# Need for Speed Undercover: 5:4 Auflösung?



## Speedi (8. Dezember 2008)

*Need for Speed Undercover: 5:4 Auflösung?*

Hallo liebe Forenbenutzer!

Ich möchte mir Need for Speed Undercover kaufen.
Da ich auf PCGH.de gelesen habe, dass das Game eine 5:4 Auflösung, wie meine, 1280 x 1024, nicht richtig, bzw. gestaucht darstellt wollte ich mal nachhaken.
Stimmt das? Kann man wirklich die Auflösung nicht im Spiel einstellen?
Wenn das nicht möglich sein sollte, gibt es da schon nen Hack oder etwas in der Richtung, der das beheben kann?

Hoffentlich könnt ihr mir weiterhelfen! 

PS:
Ich möchte bitte keine Sachen lesen wie "Kaufs dir nicht, das Spiel ist blöd, dann hast du auch das Problem nicht!".
Denn das beantwortet ja nicht meine Frage und ich muss es ja selbst entscheiden!  


MfG,
Speedi


----------



## boss3D (8. Dezember 2008)

*AW: Need for Speed Undercover: 5:4 Auflösung?*

Einstellen kann man es schon, aber es sieht wirklich etwas gestaucht/zusammengedrückt aus - Link.
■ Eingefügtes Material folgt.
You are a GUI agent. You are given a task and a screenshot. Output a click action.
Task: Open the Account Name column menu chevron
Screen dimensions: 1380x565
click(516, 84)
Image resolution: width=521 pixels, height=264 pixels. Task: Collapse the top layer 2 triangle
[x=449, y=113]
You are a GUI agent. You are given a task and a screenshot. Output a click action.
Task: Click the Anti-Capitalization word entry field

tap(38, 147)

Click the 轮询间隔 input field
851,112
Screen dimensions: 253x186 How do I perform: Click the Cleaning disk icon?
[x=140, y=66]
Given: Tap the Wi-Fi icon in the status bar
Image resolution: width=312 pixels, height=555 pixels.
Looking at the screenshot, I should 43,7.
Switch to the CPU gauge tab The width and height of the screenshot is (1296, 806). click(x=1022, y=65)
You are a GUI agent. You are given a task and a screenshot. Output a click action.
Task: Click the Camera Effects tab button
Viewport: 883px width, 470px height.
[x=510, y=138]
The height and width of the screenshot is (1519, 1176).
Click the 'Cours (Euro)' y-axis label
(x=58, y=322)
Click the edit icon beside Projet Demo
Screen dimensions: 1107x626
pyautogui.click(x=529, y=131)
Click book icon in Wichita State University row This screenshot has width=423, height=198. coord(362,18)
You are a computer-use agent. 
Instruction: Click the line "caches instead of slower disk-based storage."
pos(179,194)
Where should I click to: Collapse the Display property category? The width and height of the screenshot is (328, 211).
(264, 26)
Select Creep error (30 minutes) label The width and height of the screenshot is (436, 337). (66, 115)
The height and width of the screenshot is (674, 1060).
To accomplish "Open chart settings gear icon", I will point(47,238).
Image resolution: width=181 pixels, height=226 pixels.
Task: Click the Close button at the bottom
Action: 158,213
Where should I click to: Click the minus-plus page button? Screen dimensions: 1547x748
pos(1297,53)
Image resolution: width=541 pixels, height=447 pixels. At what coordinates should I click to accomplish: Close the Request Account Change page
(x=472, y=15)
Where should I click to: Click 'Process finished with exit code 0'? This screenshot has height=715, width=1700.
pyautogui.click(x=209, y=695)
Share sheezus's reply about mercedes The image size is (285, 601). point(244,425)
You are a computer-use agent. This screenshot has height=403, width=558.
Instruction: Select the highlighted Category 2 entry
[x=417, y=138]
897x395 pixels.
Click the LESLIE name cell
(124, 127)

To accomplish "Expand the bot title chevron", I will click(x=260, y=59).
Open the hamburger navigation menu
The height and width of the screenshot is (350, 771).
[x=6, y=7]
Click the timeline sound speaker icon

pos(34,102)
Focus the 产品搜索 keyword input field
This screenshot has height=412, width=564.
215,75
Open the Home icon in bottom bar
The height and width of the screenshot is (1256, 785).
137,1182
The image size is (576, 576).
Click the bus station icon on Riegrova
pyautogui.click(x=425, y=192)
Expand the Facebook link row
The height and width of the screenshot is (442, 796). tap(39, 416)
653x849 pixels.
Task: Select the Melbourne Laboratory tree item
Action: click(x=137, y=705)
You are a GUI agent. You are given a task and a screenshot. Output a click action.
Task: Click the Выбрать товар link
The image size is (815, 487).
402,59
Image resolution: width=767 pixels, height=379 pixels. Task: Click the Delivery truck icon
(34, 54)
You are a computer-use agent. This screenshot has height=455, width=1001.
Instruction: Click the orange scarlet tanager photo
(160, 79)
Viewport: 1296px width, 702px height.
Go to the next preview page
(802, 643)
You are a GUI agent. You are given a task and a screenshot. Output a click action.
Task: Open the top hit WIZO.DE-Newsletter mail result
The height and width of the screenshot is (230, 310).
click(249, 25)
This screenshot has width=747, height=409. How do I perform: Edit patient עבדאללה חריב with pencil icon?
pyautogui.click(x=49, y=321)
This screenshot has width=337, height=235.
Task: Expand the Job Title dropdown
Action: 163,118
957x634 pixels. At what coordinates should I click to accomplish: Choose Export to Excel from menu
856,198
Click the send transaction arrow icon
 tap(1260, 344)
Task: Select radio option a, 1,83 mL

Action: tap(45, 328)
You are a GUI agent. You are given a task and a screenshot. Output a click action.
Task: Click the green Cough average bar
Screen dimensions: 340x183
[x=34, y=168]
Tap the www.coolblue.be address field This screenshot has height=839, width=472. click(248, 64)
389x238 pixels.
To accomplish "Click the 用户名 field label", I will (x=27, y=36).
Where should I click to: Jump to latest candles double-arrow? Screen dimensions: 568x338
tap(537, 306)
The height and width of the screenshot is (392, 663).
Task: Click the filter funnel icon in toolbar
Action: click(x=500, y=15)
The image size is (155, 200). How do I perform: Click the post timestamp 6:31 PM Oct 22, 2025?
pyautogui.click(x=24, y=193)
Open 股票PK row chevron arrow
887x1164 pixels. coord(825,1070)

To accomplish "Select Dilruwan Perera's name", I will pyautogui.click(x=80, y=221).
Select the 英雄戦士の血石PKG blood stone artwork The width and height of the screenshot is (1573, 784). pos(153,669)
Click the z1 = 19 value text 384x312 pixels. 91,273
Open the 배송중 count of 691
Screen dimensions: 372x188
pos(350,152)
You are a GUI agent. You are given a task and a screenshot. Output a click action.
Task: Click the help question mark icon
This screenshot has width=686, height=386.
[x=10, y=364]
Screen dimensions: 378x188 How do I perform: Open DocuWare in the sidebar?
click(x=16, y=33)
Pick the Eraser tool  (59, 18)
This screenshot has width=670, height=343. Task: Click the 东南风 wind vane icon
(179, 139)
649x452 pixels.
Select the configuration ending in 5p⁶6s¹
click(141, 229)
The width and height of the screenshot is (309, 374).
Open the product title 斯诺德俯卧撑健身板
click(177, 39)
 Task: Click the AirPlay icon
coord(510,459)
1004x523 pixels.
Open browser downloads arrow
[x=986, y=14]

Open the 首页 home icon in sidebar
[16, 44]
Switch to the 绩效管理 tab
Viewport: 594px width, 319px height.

Für Undercover empfiehlt sich ein Monitor, der das Game in 16:10 bzw. 16:9 darstellen kann ...

MfG, boss3D


----------



## Speedi (9. Dezember 2008)

*AW: Need for Speed Undercover: 5:4 Auflösung?*

Hm...
Gibt es denn keine Möglichkeit das zu ändern?
Wenn nicht wäre soetwas doch eines der wichtigsten Dinge, die EA in dem hoffentlich bald erscheinenden Patch korrigieren müsste!


----------



## Katamaranoid (16. Dezember 2008)

*AW: Need for Speed Undercover: 5:4 Auflösung?*



boss3D schrieb:


> Einstellen kann man es schon, aber es sieht wirklich etwas gestaucht/zusammengedrückt aus - Link.
> 
> Für Undercover empfiehlt sich ein Monitor, der das Game in 16:10 bzw. 16:9 darstellen kann ...
> 
> MfG, boss3D



hmm.... mein monitor kann auch nur 5:4 und ich hab keine probleme mit zusammengestauchten autos


----------



## Railroadfighter (16. Dezember 2008)

*AW: Need for Speed Undercover: 5:4 Auflösung?*



Katamaranoid schrieb:


> hmm.... mein monitor kann auch nur 5:4 und ich hab keine probleme mit zusammengestauchten autos


Seltsam, wenn ich bei meinen 16:10 Monitor auf 5:4 einstelle und ne entsprechende Auflösung eintselle ists gestaucht.

grüße, Railroads


----------



## Speedi (16. Dezember 2008)

*AW: Need for Speed Undercover: 5:4 Auflösung?*

@ Katamaranoid:
Kannst du vielleicht mal ein Bild posten, sodass ich das mal mit dem Bild von PCGH vergleichen kann?
Und auf welcher Auflösung spielst du denn?

Gruß,
Kepi007


----------



## Katamaranoid (16. Dezember 2008)

*AW: Need for Speed Undercover: 5:4 Auflösung?*

normalerweise spiele ich auf 1600x1200 aber egal auf welcher auflösung ich zocke, da is nix gestaucht....

Bilder folgen.

auf den screenshots kommt das wirklich ein wenig gestaucht rüber, aber im spiel selber /in echt ^^ merk ich eigentlich recht wenig davon.... 
ich habs mir grade nochmal angeschaut, die 1280 er auflösung sieht im Spiel bei mir genauso aus wie die 1600er, warum das in dem screenshot nicht so ist, weiß ich nich.


----------



## Speedi (16. Dezember 2008)

*AW: Need for Speed Undercover: 5:4 Auflösung?*

Schau nochmal genau hin^^
Auch bei deinen Screenshots ist's bei 1280x1024 gestaucht, bei 1600x1200 nicht.
Wenn du das beim "normalen" sraufschauen nicht, siehst, nimm ein Lineal zur Hand und miss mal den Durchmesser der Mini-Map linsk unten. Bei dem 1600x1200 sind das (zumindest bei der Forendarstellung) genau 5 cm.
Bei dem Screenshot mit 1280x1024 sind das weniger!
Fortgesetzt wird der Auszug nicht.